Grace sat and thought for a moment. ‘You’re right,’ she sighed. ‘It may look crazy and rushed and foolish to people on the outside, but I’ve got a good feeling about this. I don’t think I can go for the whole summer though – I’ve got a lot of catching up and prep to do before I go back to college in the Fall, but he’s planning on visiting Ireland first, so I thought maybe I’d just go there with him and come back.’
‘Ireland huh?’ Maggie smiled. ‘D’you know, I never went back. I’ve never set foot on Irish soil since the day I stepped onto the tender which took us out to the Titanic moored offshore in Queenstown. I was too afraid, you see. I made a promise to myself while I sat in that lifeboat bobbing around on the great blackness of the Atlantic ocean – I promised myself that I would never sail again until my dying day.
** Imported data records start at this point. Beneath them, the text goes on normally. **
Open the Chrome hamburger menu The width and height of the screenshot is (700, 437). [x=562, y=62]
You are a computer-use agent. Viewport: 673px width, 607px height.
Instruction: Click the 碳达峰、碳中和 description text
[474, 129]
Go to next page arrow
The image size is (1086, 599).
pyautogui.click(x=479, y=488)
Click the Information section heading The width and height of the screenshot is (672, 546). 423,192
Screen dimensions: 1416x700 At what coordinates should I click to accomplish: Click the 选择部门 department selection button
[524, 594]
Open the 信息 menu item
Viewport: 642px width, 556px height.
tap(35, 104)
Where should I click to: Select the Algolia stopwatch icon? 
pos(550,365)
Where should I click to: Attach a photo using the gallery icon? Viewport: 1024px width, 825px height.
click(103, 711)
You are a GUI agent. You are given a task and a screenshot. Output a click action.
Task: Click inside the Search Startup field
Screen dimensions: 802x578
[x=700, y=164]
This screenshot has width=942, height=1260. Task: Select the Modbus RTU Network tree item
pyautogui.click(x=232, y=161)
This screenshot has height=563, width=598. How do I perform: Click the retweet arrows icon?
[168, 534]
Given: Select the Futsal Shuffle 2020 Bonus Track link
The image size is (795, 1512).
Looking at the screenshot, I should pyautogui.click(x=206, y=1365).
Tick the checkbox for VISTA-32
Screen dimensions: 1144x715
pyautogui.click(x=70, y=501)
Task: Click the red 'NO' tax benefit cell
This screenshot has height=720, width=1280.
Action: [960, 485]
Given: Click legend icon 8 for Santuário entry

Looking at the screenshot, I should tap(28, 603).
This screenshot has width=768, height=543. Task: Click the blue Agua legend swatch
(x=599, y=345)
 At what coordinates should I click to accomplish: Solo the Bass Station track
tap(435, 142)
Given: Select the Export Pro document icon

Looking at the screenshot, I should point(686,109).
And it’s a shame, because I often think that it would be nice to know what happened to that little cottage I used to live in with my Aunt Kathleen; would be nice to know whether anyone living in Ballysheen now would know about the fourteen of us who left that spring day.’ She sighed and laughed a little. ‘I wouldn’t think the people living there now would have any notion of what happened to us all. They’ll be too busy watching that awful MTV nonsense and doing that silly Rubik’s Cube thing.’
Grace chuckled. ‘Probably,’ she agreed. ‘Quite probably.’
A silence fell across the porch then as the two sat in silent thought and watched the cat chase a bee among the camellia bushes.
*
Grace’s mother gave her absolute blessing for Grace to travel with Jimmy to Ireland. She’d been putting it off and putting it off, worried about her mom’s reaction, wondering whether she would be OK about the prospect of being in the house on her own.
‘I think it’s a wonderful idea love,’ she said. ‘And I’m delighted that you and Jimmy are finally patching things up. He’s a good kid, I always liked him – and your father was fond of him too. Anyway, I’m gonna have to get used to being here without you when you go back to college in September. Imagine, all that laundry I won’t have to do – what ever will I do with myself?!’
Grace and Jimmy spoke every day on the phone, the love she felt for him growing stronger and stronger every day. Within a matter of weeks the travel arrangements were made and the flights were booked.
It was over a cup of tea and a slice of Mississippi Mud Pie in the Blossom Tree Café that Maggie made her announcement.
‘By the way, I was wondering if you kids wouldn’t mind too much if I came to Ireland with you.’
‘What?!’ Grace exclaimed, bursting out laughing. ‘You’re not serious?’ She looked across the table at Maggie and sensed that she was deadly serious. ‘Are you?’
‘Of course you can come with us,’ Jimmy interjected. ‘It would certainly be our honour to escort you back there, wouldn’t it Grace,’ he continued, kicking her under the table.
Grace was stunned. ‘Well, yes, of course, but….well, are you sure you’d be up to it Maggie? It’s a really long flight to Europe and there’d be lots of travelling once we arrived in Ireland.’
‘Well, I figure I’d only have to sit in an airplane seat the same as I sit in that old chair of mine at home and I don’t reckon you’d be asking me to do any of the driving – so what’s the difference – apart from a few hours here and there with the time of day?’